● What you need to do
Copy out the records precisely, omitting pictures.

Stored entries:
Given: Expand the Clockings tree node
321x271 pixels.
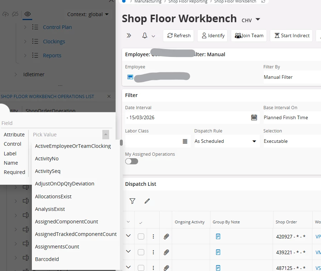Looking at the screenshot, I should (25, 42).
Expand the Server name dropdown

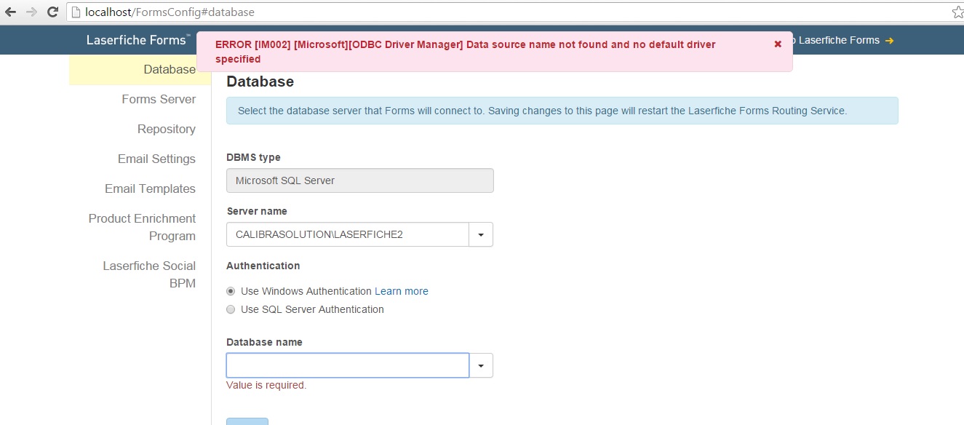tap(481, 235)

● Result of the task
Given: Expand the Clockings tree node
321x271 pixels.
Looking at the screenshot, I should (25, 42).
Expand the Server name dropdown

tap(481, 235)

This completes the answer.